Dazu besorgst du Dir 6 oder 8 Edelstahlringe ( aus 5-8mm Edelstahlrohr oder Draht. Alu würde auch gehen) mit dem von dir gewünschten Durchmesser. Vielleicht 80cm aber mehr wie einen Meter Durchmesser wäre wohl übertrieben. Dann besorgst du dir z.B. bei Ebay ein Schleppnetz z.B. 6,0m lang, 1,8m breit und mit ner Maschenweite von 10-20mm. Jetzt einfach eine kleine Köfireuse als Vorbild nehmen und diese in GROSS nachbauen......
Was willst du für Fische damit fangen, wenn ich fragen darf?


----------



## Jose (6. März 2011)

*AW: wie baut man eine reuse die nicht nur für köderfische gedacht ist*



thms^^ schrieb:


> ich möchte wissen wie man eine reuse baut... ich brauch etwas gröseres




sag mal, für was du die brauchen willst.


----------



## HD4ever (6. März 2011)

*AW: wie baut man eine reuse die nicht nur für köderfische gedacht ist*

*Angler* brauchen keine Reusen !!!! |offtopic


----------



## cafabu (6. März 2011)

*AW: wie baut man eine reuse die nicht nur für köderfische gedacht ist*



HD4ever schrieb:


> *Angler* brauchen keine Reusen !!!! |offtopic



#6#6#6#6#6stimmt

aber ??????? Ich gebe zu letztes Jahr hätte ich eine genutzt, wenns erlaubt wäre. Hätte gerne mal wieder ein paar Aale geräuchert. Das letzte Jahr erbrachte aber viele Mücker (die wieder schwimmen) und nur 2 (!!) brauchbare, die jetzt bei mir im Gartenteich schwimmen. Vielleicht hätte eine Reuse die Tonne füllen können.
Gruß Carsten


----------



## Ralle307 (6. März 2011)

*AW: wie baut man eine reuse die nicht nur für köderfische gedacht ist*

Wozu brauch ein Angler eine Reuse......??? 

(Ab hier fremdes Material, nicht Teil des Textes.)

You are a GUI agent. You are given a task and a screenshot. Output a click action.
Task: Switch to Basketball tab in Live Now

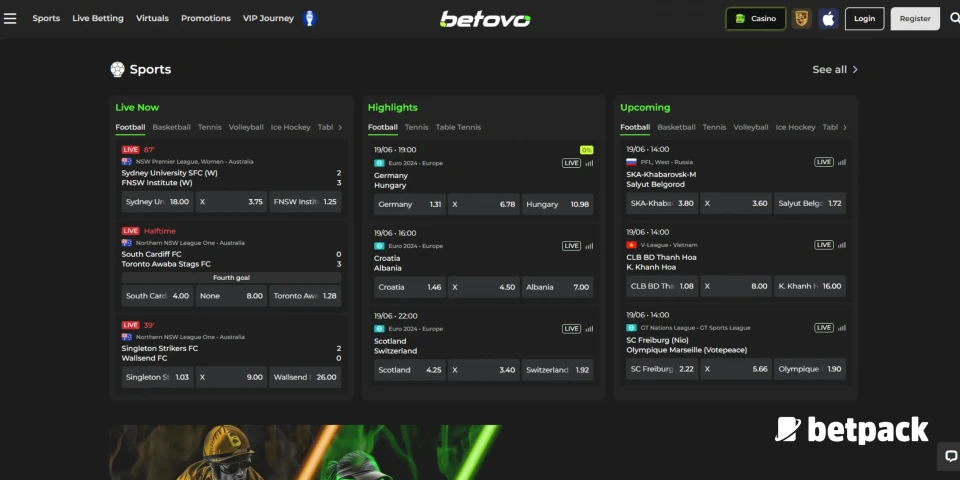pyautogui.click(x=171, y=128)
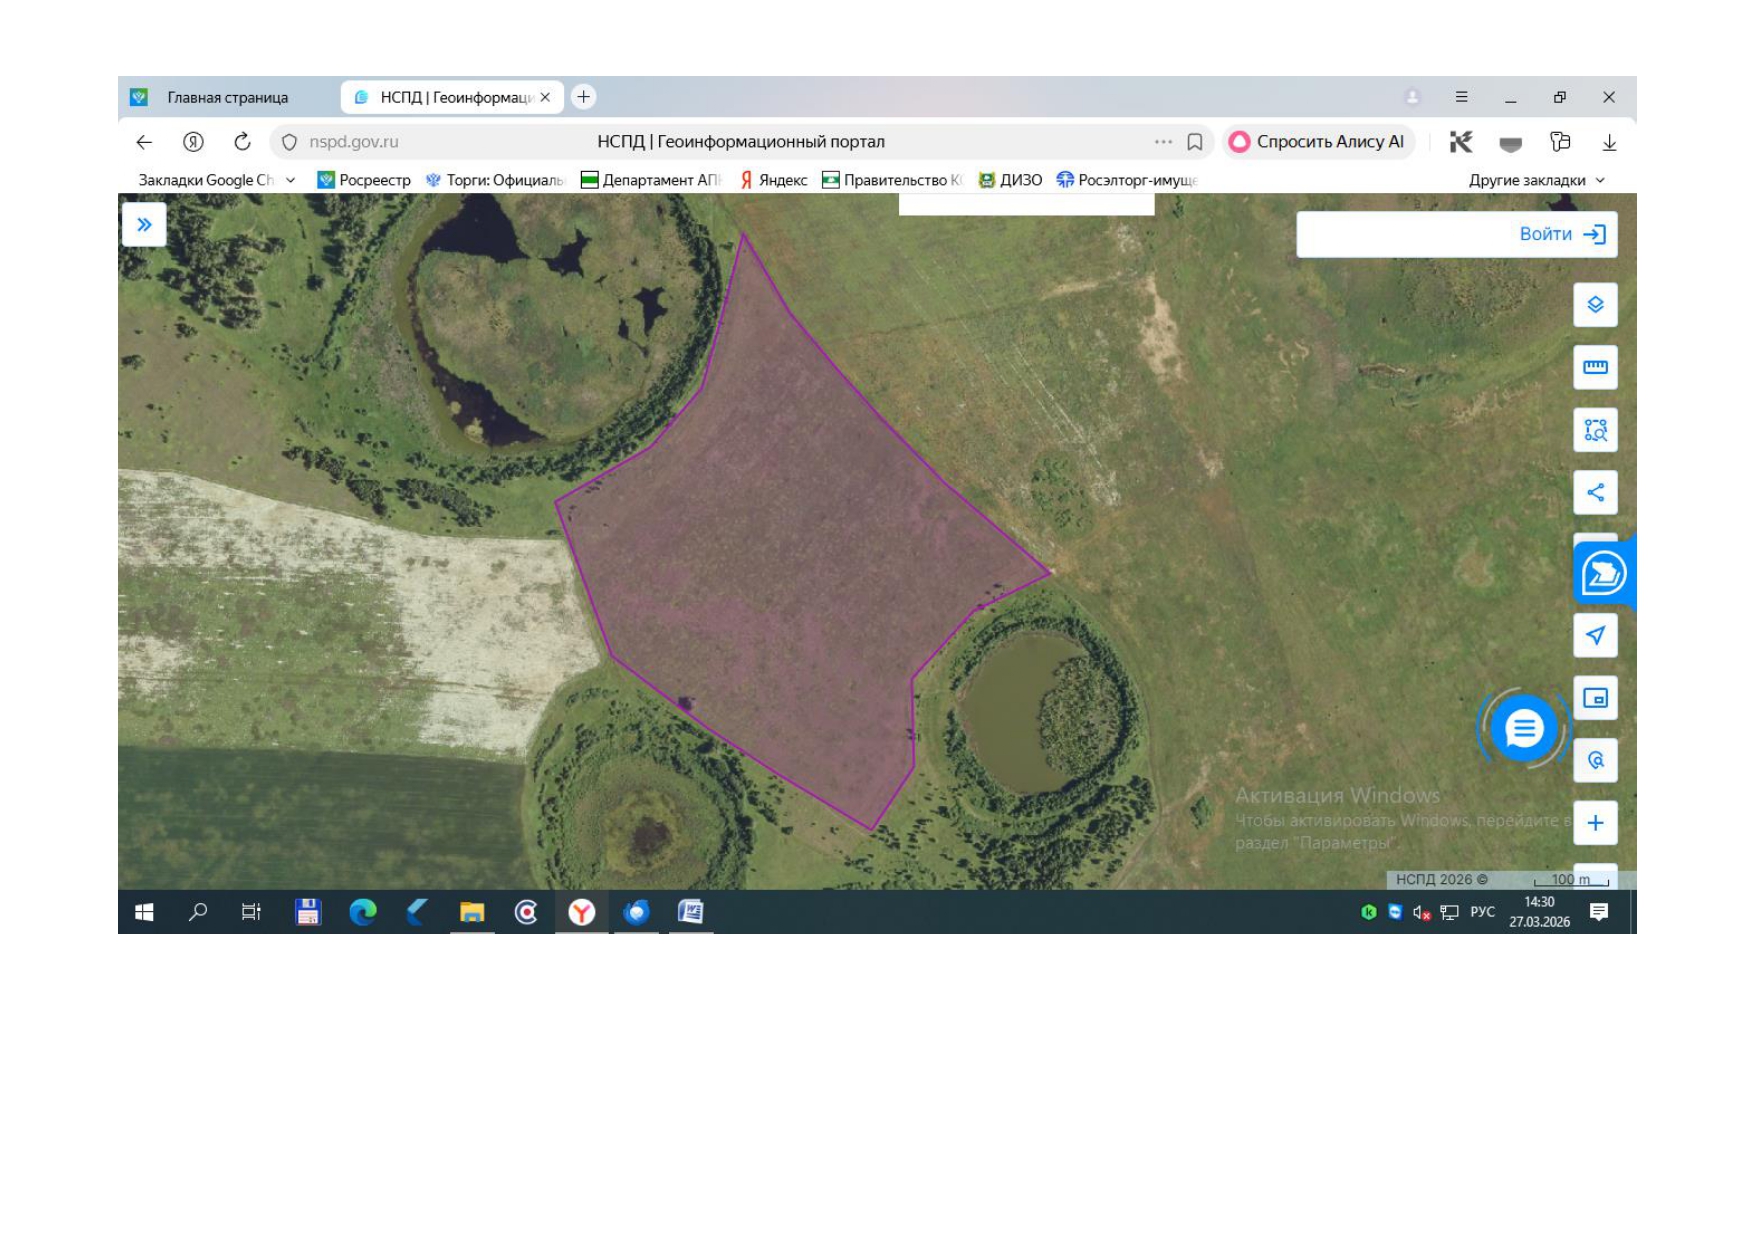Bookmark this page with the bookmark icon
Screen dimensions: 1755x1240
coord(1194,142)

z.B wenn dieser Angler einen Teich ohne Schleusenablauf (nicht ablassbar) selbst bewirtschaftet und dieser für Wartungsarbeiten (Entschilfen, Entschlammen usw.) abgefischt werden muss! Man kann ja mal versuchen mit einem Kescher durch eine verschlammte Schilfbank zu waten und dann noch einen Fisch zu fangen.....|uhoh:
Das Reusenabfischen ist immer noch schonender als das Abfischen mit Strom......


----------



## thms^^ (6. März 2011)

*AW: wie baut man eine reuse die nicht nur für köderfische gedacht ist*

danke für die vielen antworten ich weis dass man nicht mit einer reuse fischen sollte doch wir (ein paar freunde und ich) besitzen 2 teiche und im einen sind  3 grose graskarpfen drinnen doch die wollen wir in den anderen(zugewachsenen) teich einsetzen doch wir bekommen die da nich raus mit der angel hat man da fast keine chance ich dachte mir vielleicht könnte es mit ner reuse klappen
also tschuldigung dass ich es nicht erwähnt habe ich mochte damit graßkarpfen fangen etwa 90cm- 120cm (also schon größer)


----------



## thms^^ (6. März 2011)

*AW: wie baut man eine reuse die nicht nur für köderfische gedacht ist*

sorry wegen rechtschreibung ich hab sogar gras  falsch geschrieben^^


----------



## CarlooSR (6. März 2011)

*AW: wie baut man eine reuse die nicht nur für köderfische gedacht ist*

Hey graskarpfen sind ja schon echte klopper , glaub au nicht das diein eine reuse schwimmen bzw darin lange überleben , dann muss es wqs anderes geben .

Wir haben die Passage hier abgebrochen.